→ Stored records
------------------------
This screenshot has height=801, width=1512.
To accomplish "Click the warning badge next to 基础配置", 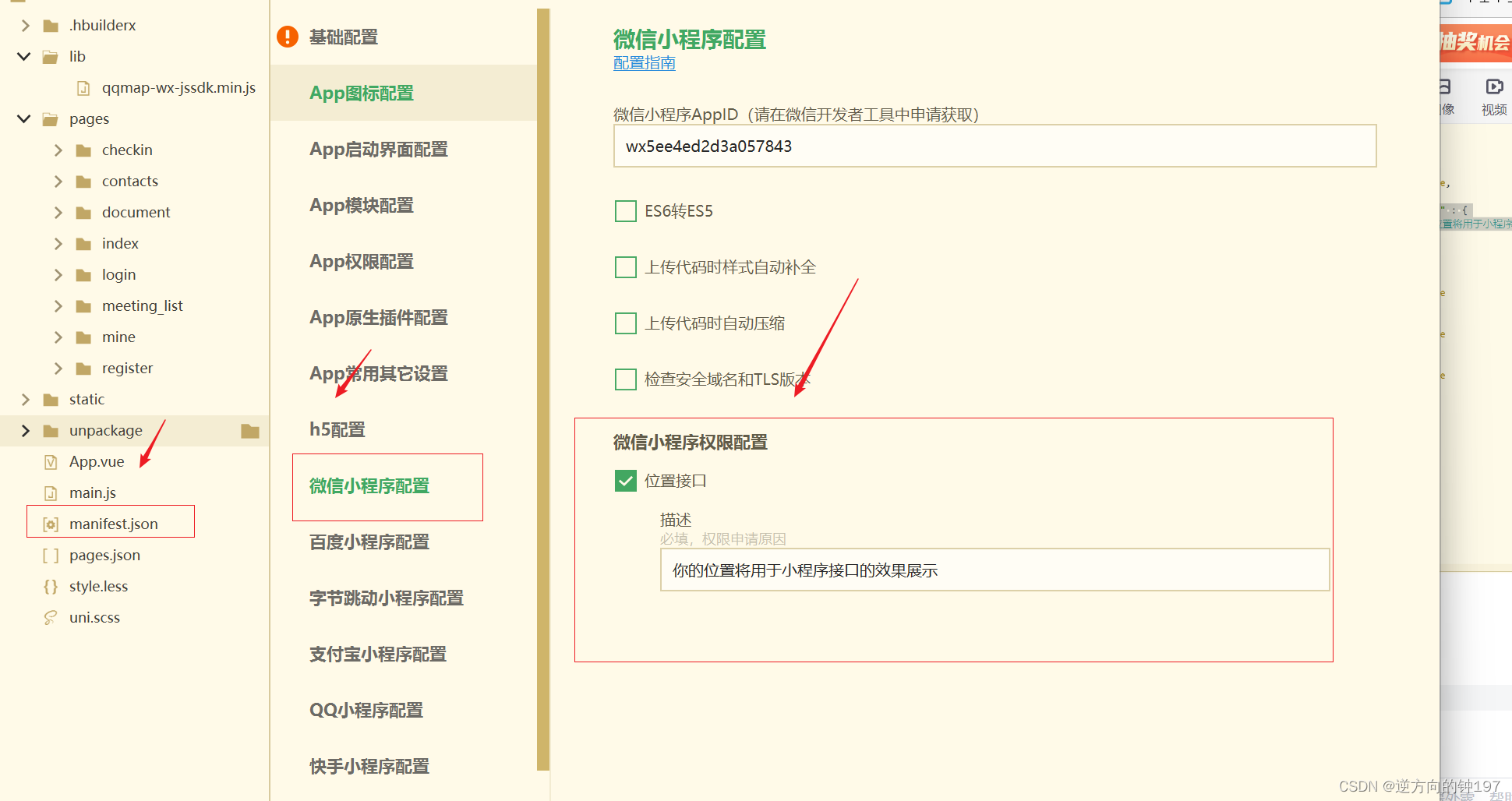I will (x=287, y=37).
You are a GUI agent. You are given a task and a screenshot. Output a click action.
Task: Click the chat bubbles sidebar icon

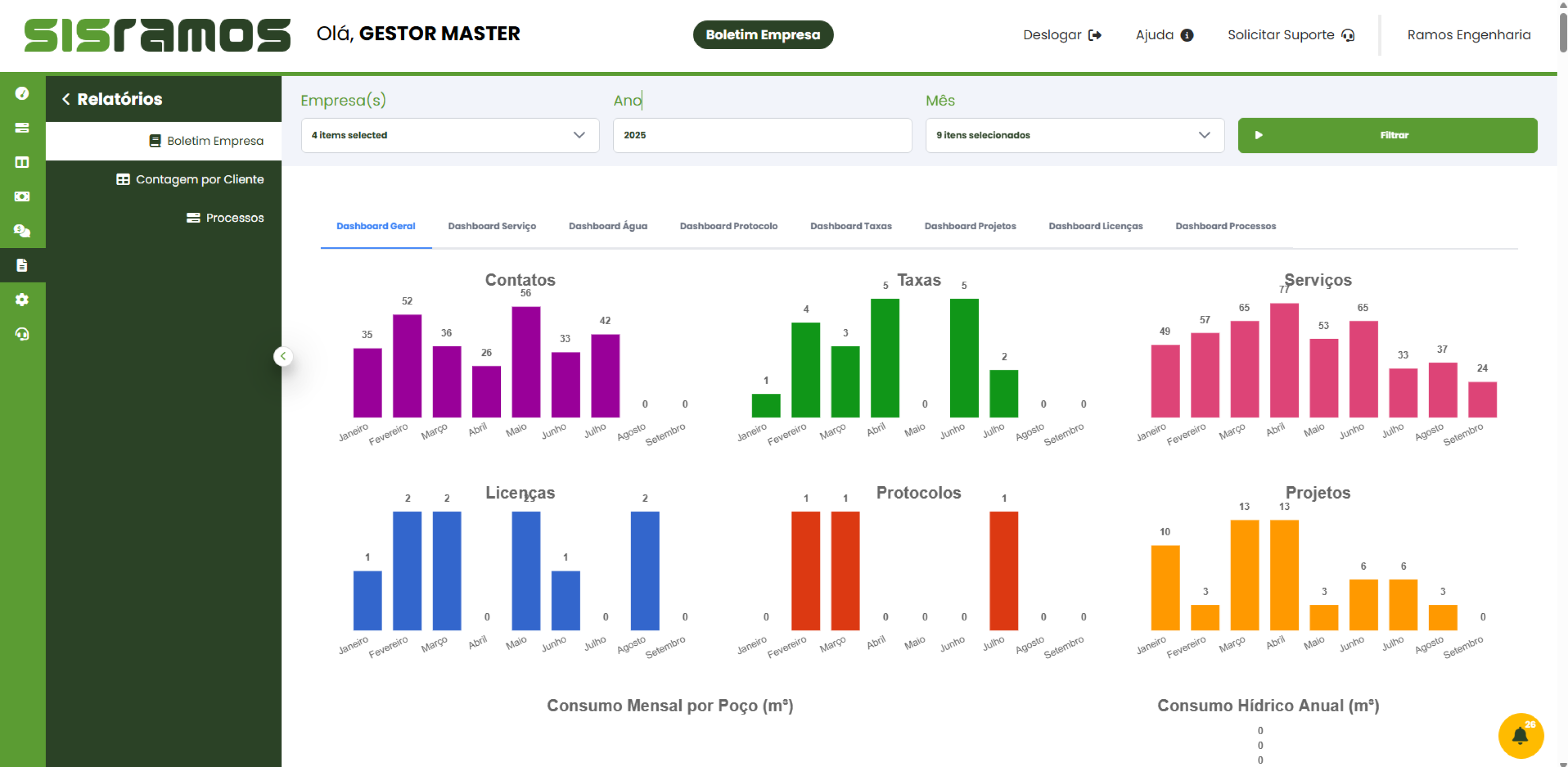point(22,231)
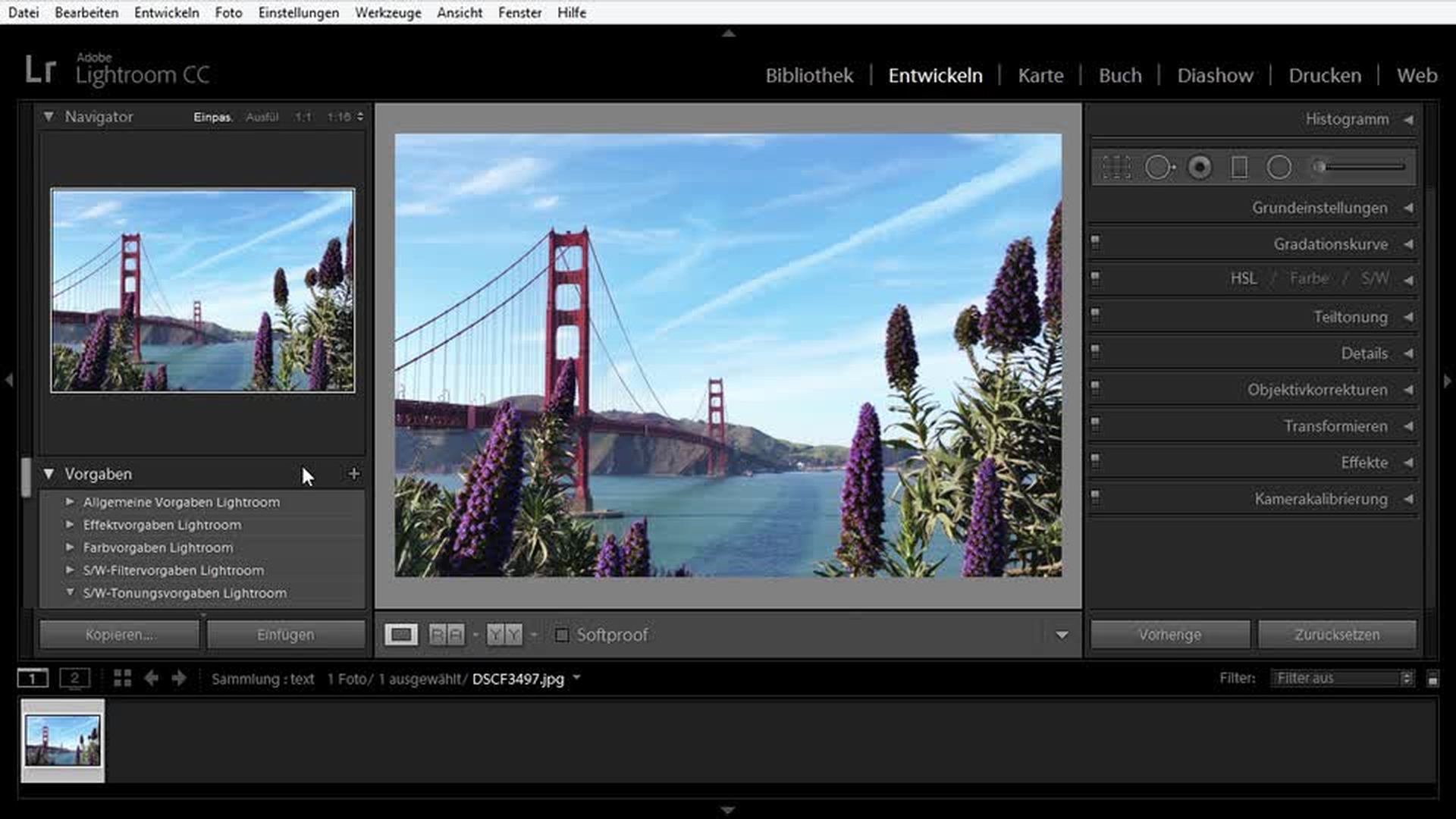Click the Zurücksetzen button
Image resolution: width=1456 pixels, height=819 pixels.
1336,635
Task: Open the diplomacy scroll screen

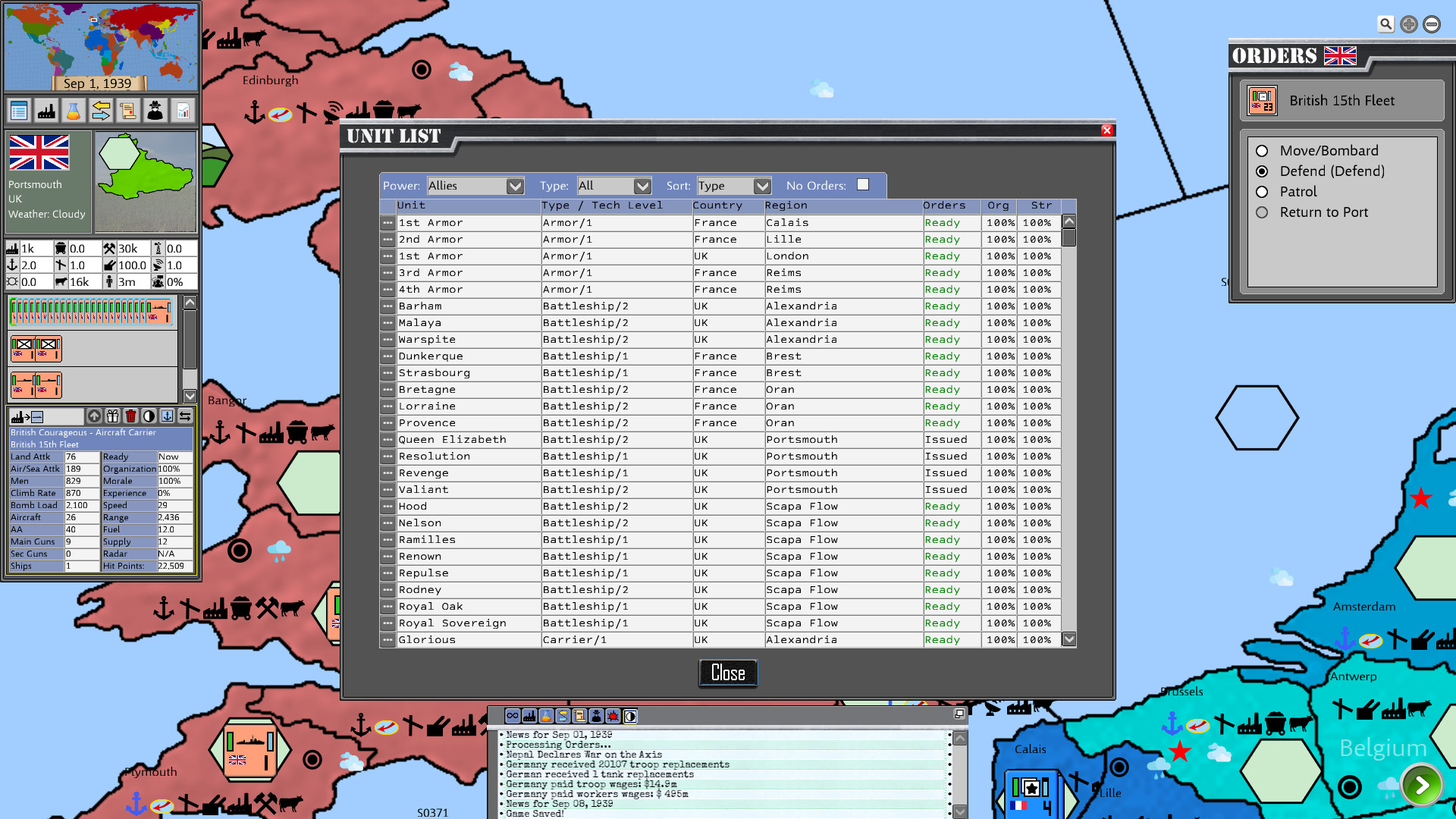Action: click(x=128, y=110)
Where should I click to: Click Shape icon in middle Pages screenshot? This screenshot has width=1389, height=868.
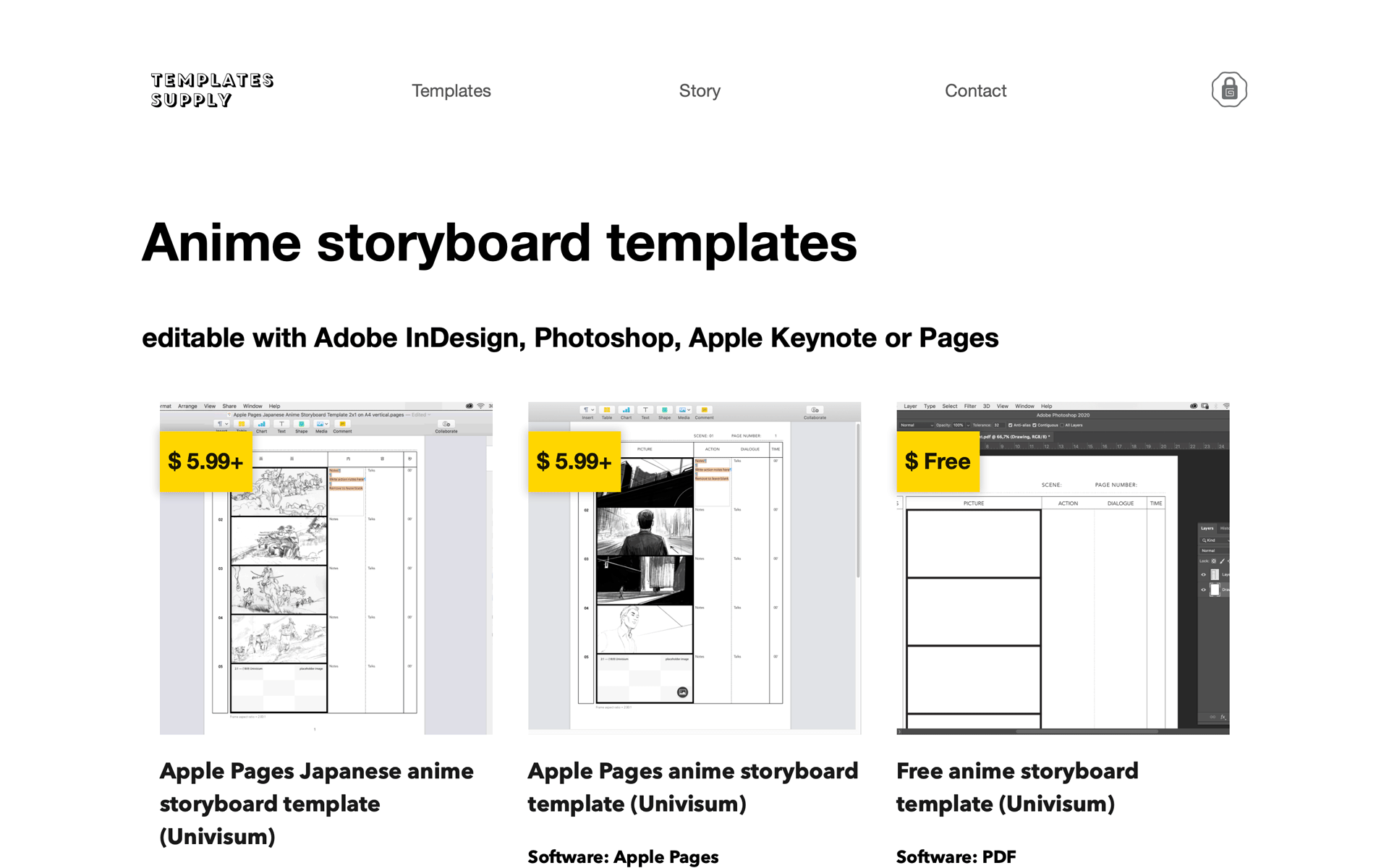point(664,410)
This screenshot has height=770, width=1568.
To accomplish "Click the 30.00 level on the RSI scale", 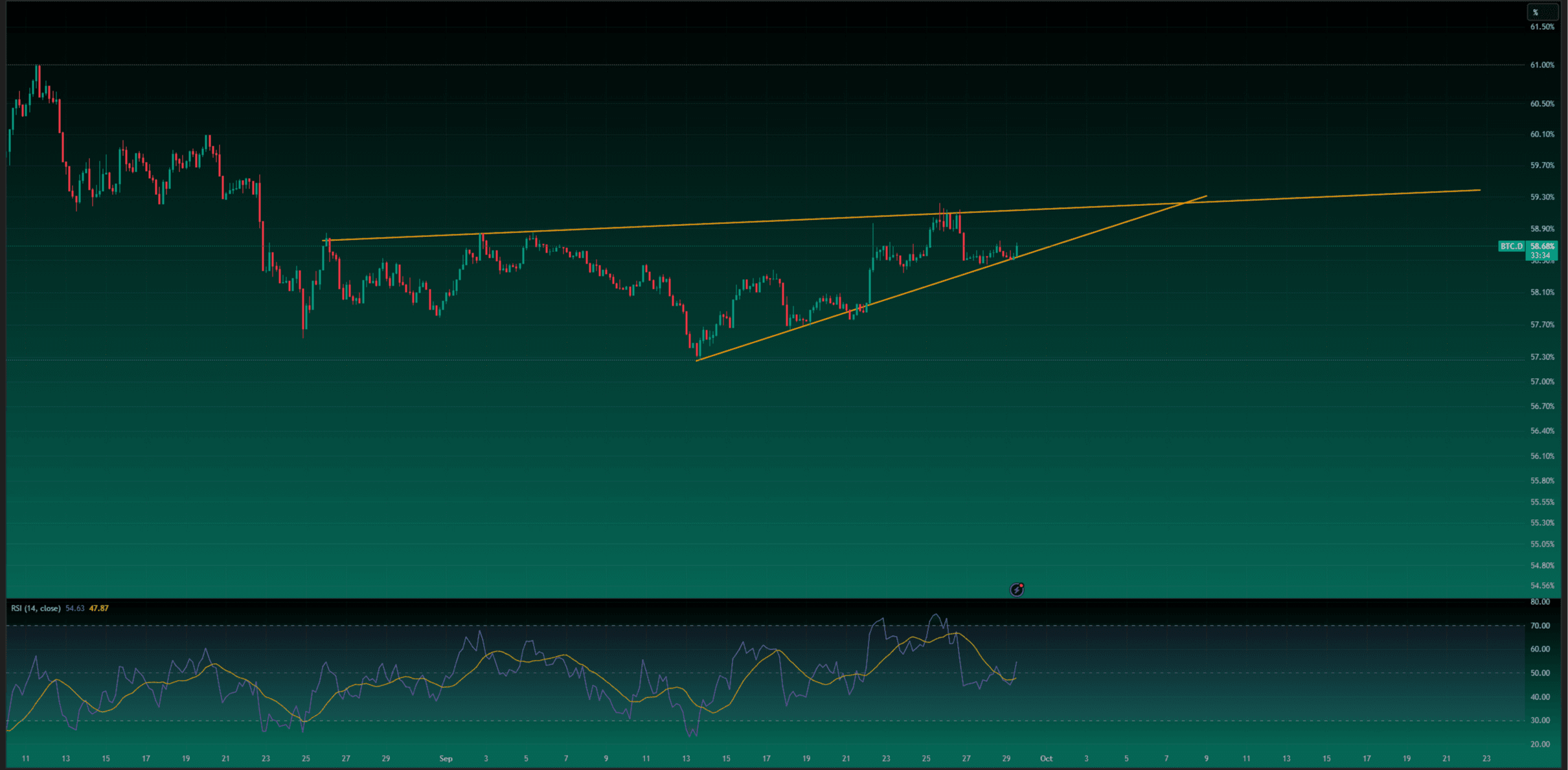I will (x=1540, y=720).
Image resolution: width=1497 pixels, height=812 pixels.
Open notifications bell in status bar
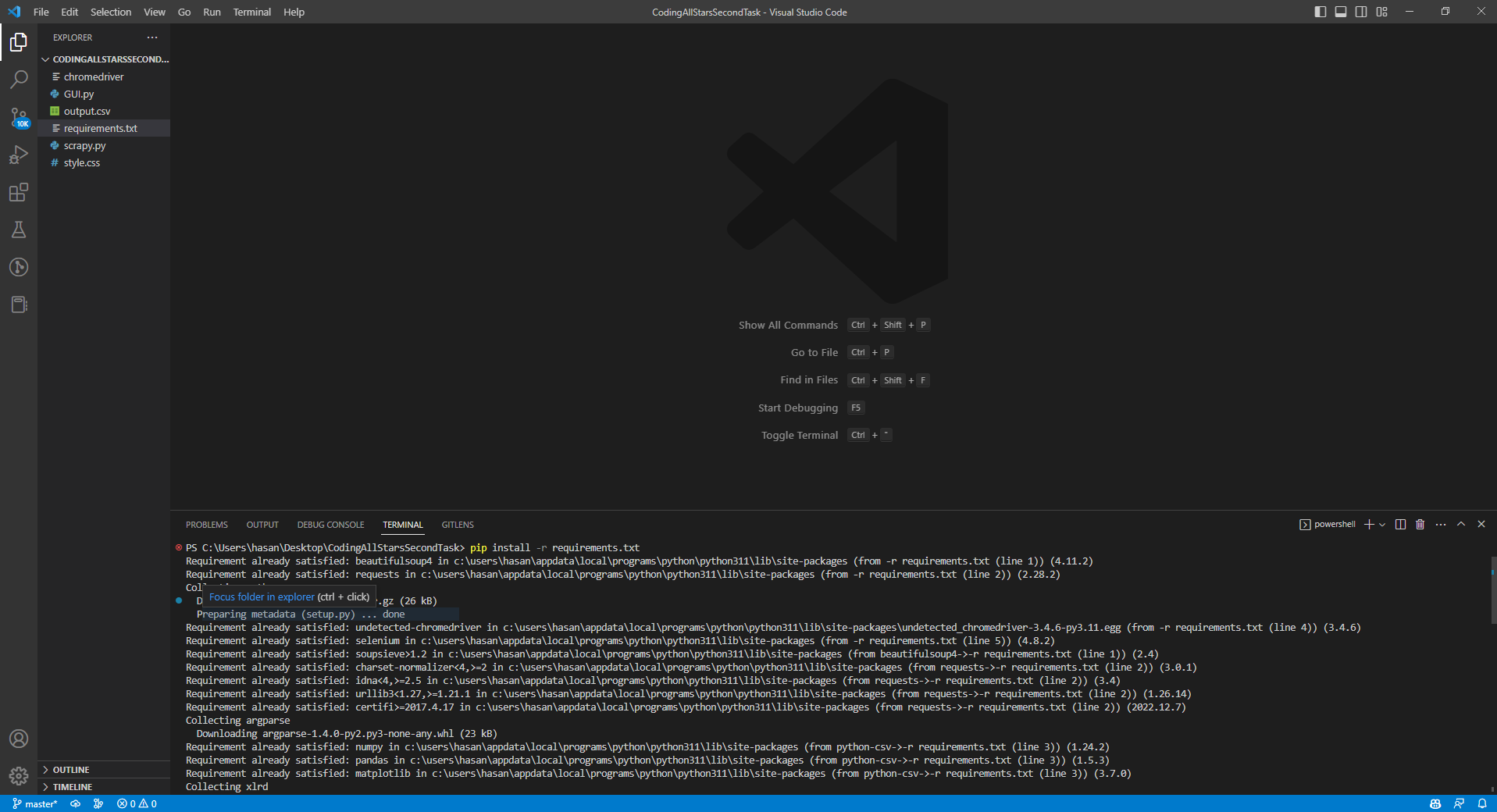[x=1482, y=803]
------------------------
→ Problem details
Print the lines from the line with "Image resolution: width=1497" to the end of the data above. Include both ends, exclude the pictures, and add nothing else.

→ Solution
Image resolution: width=1497 pixels, height=812 pixels.
Open notifications bell in status bar
[x=1482, y=803]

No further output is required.